◆ What you need to do
Search the data for the word "Select" and copy each line that has it.

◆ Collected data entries
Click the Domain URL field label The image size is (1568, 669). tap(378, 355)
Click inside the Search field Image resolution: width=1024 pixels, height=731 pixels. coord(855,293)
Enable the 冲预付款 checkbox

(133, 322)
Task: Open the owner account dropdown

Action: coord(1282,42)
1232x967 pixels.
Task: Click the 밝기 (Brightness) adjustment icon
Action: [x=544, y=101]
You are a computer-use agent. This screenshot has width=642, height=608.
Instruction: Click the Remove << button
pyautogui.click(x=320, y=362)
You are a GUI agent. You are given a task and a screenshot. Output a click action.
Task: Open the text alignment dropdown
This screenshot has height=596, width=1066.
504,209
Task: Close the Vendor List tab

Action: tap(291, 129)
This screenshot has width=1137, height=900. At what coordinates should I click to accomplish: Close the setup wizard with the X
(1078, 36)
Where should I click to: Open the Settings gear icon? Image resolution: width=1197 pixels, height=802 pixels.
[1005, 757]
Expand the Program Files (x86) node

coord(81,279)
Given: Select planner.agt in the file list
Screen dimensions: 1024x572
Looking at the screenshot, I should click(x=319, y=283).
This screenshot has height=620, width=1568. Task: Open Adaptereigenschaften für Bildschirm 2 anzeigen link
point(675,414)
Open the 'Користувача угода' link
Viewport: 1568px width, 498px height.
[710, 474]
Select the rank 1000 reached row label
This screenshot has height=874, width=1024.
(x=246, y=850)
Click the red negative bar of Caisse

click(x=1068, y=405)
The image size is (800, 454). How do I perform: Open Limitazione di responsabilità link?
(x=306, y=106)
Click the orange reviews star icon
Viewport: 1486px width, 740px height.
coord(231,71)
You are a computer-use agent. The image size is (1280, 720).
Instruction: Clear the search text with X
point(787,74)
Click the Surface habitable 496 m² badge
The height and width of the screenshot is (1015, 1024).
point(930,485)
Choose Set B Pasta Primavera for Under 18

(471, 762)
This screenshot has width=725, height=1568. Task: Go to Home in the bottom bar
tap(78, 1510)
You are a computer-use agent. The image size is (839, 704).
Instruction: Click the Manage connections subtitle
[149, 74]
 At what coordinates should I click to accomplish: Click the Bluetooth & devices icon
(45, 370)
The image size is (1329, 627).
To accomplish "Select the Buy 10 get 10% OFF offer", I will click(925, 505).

◆ Answer box
Given: Select planner.agt in the file list
Select the rank 1000 reached row label
To accomplish "Select the Buy 10 get 10% OFF offer", I will click(925, 505).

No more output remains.